Thermoelastic Damping Across the Phase Transition in van der Waals Magnets

TL;DR

This study explores how the magnetic phase transition in van der Waals magnets affects thermoelastic damping in nanomechanical resonators, highlighting the role of anisotropic thermal conduction and magnetoelastic coupling.

Contribution

It extends thermoelastic damping models to include anisotropic thermal conduction and demonstrates the impact of magnetic phase transitions on dissipation in van der Waals magnets.

Findings

Phase transition causes significant changes in dissipation.

Dissipation regimes depend on geometry and thermal conductivity contributions.

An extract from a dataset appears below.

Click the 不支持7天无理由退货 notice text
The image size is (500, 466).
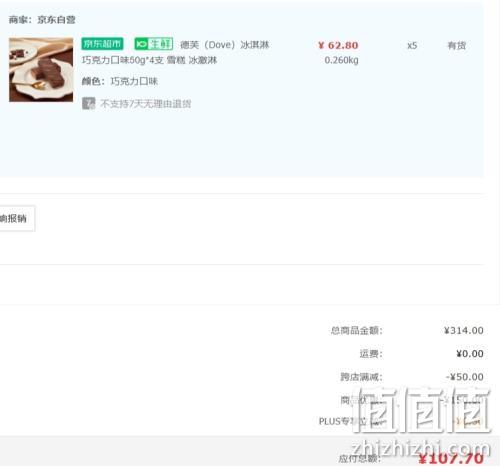click(x=146, y=104)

Theoretical predictions align with experimental data on FePS₃ resonators.

Abstract

A quantitative understanding of the microscopic mechanisms responsible for damping in van der Waals nanomechanical resonators remains elusive. In this work, we investigate van der Waals magnets, where the thermal expansion coefficient exhibits an anomaly at the magnetic phase transition due to magnetoelastic coupling. Thermal expansion mediates the coupling between mechanical strain and heat flow and determines the strength of thermoelastic damping (TED). Consequently, variations in the thermal expansion coefficient are reflected directly in TED, motivating our focus on this mechanism. We extend existing TED models to incorporate anisotropic thermal conduction, a critical property of van der Waals materials. By combining the thermodynamic properties of the resonator material with the anisotropic TED model, we examine dissipation as a function of temperature. Our findings reveal a pronounced impact of the phase transition on dissipation, along with transitions between distinct dissipation regimes controlled by geometry and the relative contributions of in-plane and out-of-plane thermal conductivity. These regimes are characterized by the resonant interplay between strain and in-plane or through-plane heat propagation. To validate our theory, we compare it to experimental data of the temperature-dependent mechanical resonances of FePS$_3$ resonators.